--- Entries supplied ---

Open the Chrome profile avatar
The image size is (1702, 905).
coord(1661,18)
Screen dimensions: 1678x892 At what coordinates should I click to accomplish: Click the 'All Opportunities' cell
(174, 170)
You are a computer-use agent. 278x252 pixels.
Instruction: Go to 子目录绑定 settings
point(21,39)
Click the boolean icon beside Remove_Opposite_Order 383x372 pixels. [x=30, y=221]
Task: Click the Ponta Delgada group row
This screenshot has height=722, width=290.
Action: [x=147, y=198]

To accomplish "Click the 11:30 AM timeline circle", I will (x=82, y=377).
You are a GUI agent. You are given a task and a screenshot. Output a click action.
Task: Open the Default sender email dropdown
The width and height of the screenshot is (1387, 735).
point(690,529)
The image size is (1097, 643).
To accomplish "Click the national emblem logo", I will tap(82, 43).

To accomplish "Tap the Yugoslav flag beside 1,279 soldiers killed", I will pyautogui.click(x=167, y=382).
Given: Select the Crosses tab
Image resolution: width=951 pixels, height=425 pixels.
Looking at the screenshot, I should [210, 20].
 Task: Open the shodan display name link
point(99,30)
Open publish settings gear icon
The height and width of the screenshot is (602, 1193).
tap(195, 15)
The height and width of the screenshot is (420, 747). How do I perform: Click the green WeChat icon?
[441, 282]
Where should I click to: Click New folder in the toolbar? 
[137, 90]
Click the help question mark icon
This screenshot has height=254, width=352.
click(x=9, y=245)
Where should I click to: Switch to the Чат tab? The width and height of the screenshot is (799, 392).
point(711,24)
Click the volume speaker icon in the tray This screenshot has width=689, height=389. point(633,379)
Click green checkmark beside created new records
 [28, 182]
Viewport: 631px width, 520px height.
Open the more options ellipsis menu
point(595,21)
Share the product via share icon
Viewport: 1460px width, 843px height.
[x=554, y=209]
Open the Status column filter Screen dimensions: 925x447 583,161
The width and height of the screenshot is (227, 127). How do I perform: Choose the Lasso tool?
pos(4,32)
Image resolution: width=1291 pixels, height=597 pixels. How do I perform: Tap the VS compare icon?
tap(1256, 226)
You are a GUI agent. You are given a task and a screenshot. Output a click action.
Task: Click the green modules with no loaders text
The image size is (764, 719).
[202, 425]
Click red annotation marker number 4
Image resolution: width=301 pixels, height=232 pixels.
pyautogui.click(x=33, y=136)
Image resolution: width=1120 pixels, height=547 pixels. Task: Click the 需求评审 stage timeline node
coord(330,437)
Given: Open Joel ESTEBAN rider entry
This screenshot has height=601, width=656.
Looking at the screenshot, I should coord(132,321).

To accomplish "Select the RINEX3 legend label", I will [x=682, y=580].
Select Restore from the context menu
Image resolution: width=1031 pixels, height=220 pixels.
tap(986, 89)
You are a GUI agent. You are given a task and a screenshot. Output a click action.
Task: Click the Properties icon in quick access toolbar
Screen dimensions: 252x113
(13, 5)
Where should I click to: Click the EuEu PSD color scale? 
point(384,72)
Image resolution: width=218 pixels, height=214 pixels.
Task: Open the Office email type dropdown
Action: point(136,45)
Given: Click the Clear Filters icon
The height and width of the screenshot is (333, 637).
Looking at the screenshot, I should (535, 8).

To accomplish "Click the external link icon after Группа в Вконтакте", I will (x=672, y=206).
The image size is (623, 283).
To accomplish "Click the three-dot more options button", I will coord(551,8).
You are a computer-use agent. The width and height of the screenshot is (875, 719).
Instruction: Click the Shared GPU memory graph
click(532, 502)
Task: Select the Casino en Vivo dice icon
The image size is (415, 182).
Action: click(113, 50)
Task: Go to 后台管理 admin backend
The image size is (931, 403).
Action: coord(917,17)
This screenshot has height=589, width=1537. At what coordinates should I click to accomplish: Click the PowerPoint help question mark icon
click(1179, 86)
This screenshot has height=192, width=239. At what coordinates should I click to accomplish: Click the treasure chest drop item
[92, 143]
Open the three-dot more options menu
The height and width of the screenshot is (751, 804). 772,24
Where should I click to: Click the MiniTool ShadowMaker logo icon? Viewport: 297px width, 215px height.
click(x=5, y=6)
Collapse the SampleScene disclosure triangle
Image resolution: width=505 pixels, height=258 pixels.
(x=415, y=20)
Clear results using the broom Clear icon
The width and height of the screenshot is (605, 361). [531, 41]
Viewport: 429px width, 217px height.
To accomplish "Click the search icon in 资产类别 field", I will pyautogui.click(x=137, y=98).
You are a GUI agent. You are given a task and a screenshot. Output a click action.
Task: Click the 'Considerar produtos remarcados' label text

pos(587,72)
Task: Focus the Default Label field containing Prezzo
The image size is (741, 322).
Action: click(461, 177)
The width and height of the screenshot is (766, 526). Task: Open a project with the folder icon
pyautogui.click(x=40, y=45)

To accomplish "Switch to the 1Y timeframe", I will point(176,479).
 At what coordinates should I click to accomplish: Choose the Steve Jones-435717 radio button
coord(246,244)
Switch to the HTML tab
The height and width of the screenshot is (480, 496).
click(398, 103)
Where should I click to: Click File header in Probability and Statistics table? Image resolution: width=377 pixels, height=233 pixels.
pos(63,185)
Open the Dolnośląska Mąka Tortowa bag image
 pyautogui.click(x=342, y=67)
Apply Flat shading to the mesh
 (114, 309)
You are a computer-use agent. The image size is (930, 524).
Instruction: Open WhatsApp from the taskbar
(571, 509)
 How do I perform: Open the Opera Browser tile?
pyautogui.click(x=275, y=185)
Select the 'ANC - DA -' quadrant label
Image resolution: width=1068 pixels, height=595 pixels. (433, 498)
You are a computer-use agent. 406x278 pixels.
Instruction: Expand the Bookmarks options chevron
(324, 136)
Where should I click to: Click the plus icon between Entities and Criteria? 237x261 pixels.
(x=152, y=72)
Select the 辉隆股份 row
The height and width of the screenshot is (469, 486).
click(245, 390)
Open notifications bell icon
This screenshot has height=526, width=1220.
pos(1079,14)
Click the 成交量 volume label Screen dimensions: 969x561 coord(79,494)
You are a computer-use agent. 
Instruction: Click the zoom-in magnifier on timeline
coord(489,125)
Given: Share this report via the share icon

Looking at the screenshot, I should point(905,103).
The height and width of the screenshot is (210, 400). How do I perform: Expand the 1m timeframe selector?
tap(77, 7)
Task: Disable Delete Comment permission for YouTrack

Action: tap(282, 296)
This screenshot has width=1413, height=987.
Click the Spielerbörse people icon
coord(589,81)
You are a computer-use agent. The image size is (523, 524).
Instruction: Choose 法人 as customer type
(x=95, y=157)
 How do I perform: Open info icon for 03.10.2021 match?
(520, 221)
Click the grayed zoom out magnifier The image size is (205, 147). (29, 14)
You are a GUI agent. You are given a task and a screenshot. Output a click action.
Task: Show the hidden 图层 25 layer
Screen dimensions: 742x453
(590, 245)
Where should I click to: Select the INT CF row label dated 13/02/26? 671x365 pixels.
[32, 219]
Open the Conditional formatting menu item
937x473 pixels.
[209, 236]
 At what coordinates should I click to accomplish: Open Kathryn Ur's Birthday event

--- Requirement ---
Your answer must be the lines above from the one containing "Open publish settings gear icon" to the one containing "Task: Click the green", both included, restated word for word.

--- Worked solution ---
Open publish settings gear icon
The height and width of the screenshot is (602, 1193).
tap(195, 15)
The height and width of the screenshot is (420, 747). How do I perform: Click the green WeChat icon?
[441, 282]
Where should I click to: Click New folder in the toolbar? 
[137, 90]
Click the help question mark icon
This screenshot has height=254, width=352.
click(x=9, y=245)
Where should I click to: Switch to the Чат tab? The width and height of the screenshot is (799, 392).
point(711,24)
Click the volume speaker icon in the tray This screenshot has width=689, height=389. point(633,379)
Click green checkmark beside created new records
 [28, 182]
Viewport: 631px width, 520px height.
Open the more options ellipsis menu
point(595,21)
Share the product via share icon
Viewport: 1460px width, 843px height.
[x=554, y=209]
Open the Status column filter Screen dimensions: 925x447 583,161
The width and height of the screenshot is (227, 127). How do I perform: Choose the Lasso tool?
pos(4,32)
Image resolution: width=1291 pixels, height=597 pixels. How do I perform: Tap the VS compare icon?
tap(1256, 226)
You are a GUI agent. You are given a task and a screenshot. Output a click action.
Task: Click the green modules with no loaders text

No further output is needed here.